As Catholics, we sometimes point to the doctrinal chaos within Protestantism as evidence for the need for an infallible Church. As fallible humans, we tend to err, even when trying our hardest. And so it’s unsurprising that the various denominations of Protestantism come to wildly different conclusions on doctrine, including questions like “Does God love everyone?” “What must I do to be saved?” and so forth. But some Protestants will respond to this objection by pointing out that, for members of a supposedly-unified body, Catholics sure do spend a lot of time fighting amongst themselves.

This objection is nothing new. Back in 1850, St. John Henry Newman pointed out that “it is a well-known point in controversy, to say that the Catholic Church has not any real unity more than Protestantism,” and to claim that “the greatest alienation, rivalry, and difference of opinion exist among the members of the Catholic priesthood.” And as Newman points out, this objection is half-true and half-false.

The true half is that there are opinionated and strong-willed Catholics. After all, Newman said, “the children of the Church are not of a different nature from the Protestants around them,” and left to himself, “each Catholic likes and would maintain his own opinion and his private judgment just as much as a Protestant.” Nor is this a bad thing, of itself. Your intellect is a gift from God, after all. As Newman put it:

The intellect of man is active and independent: he forms opinions about everything; he feels no deference for another’s opinion, except in proportion as he thinks that that other is more likely than he to be right; and he never absolutely sacrifices his own opinion, except when he is sure that that other knows for certain. He is sure that God knows; therefore, if he is a Catholic, he sacrifices his opinion to the Word of God, speaking through His Church.

But the situation isn’t all good. Due to original sin, “each mind naturally is self-willed, self-dependent, self-satisfied; and except so far as grace has subdued it, its first impulse is to rebel.” And so, on all of those issues upon which the Church hasn’t spoken infallibly, “there ever has been, and ever will be, a vast exercise and a realized product, partly praiseworthy, partly barely lawful, of private judgment within the Catholic Church.”

So there are areas within Catholicism that are left to private judgment, and over which Catholics can and will disagree. This always has been, and always will be, the case. But there are also areas upon which the Church has spoken definitively, and this is where we see how the equation to Protestantism is a false one. There’s no binding creed within Protestantism, no infallibly settled doctrines upon which all Protestants must agree. There are good and bad Catholics: those who accept or reject the Church’s dogmatic teaching. But there’s no such thing as “good” or “bad” Protestants in this sense, since there’s no set of dogmatic teaching. The objection makes it sound as if it were “difficult or impossible to ascertain what it was that the Roman Communion taught,” when we know the opposite to be true.

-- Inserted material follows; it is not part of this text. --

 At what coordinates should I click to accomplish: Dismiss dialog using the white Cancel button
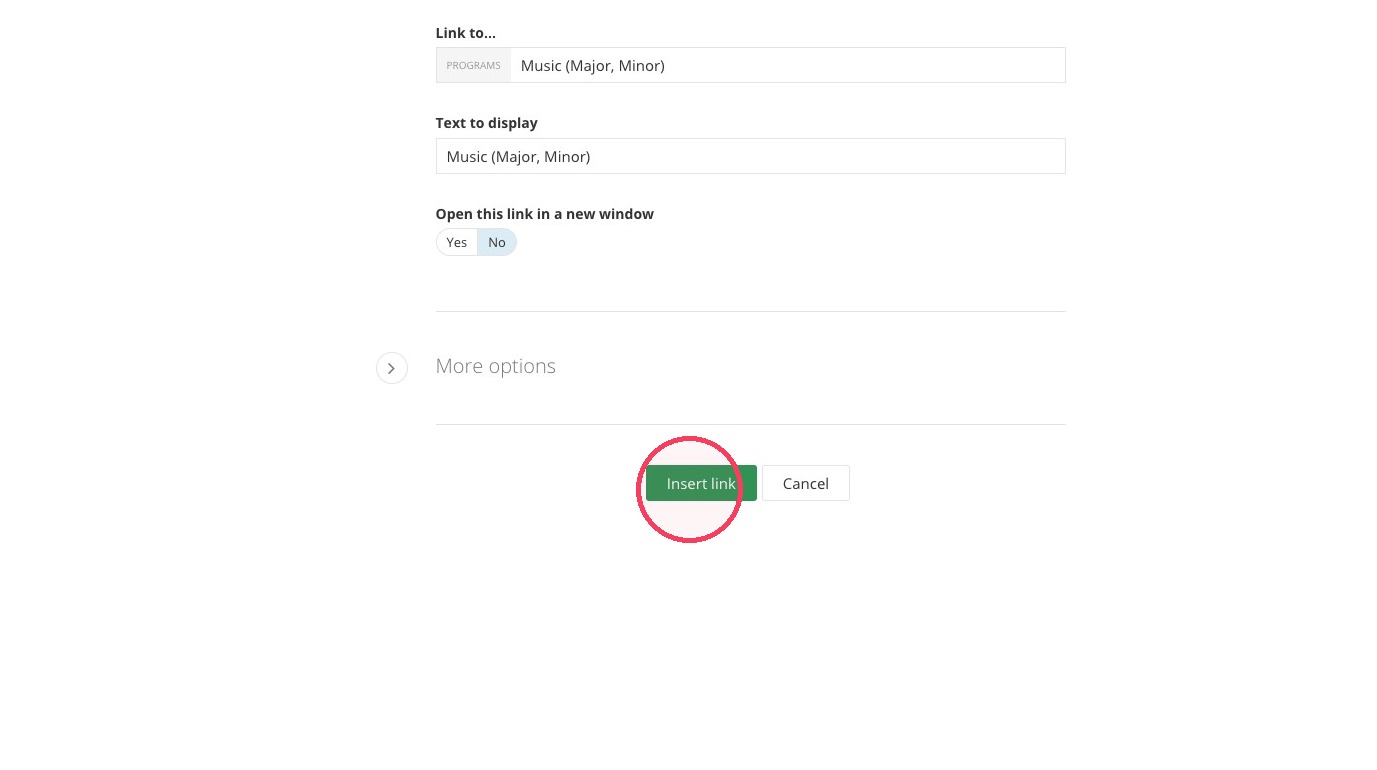pos(806,483)
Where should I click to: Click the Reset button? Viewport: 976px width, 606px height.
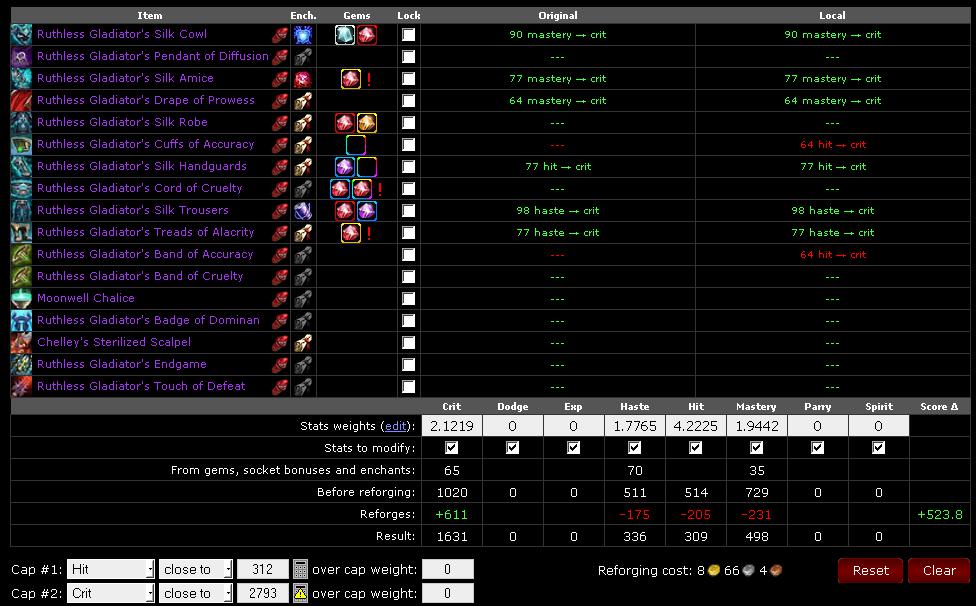coord(870,570)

Finally, Newman points out that the remarkable thing isn’t that Catholics often disagree. We should expect as much from a Church spanning the globe, two millennia, and untold numbers of ethnicities and nationalities. Of course we have a lot of disagreements. The remarkable thing is that we have a coherent creed to which all faithful Catholics assent, no matter their culture or background or natural inclinations.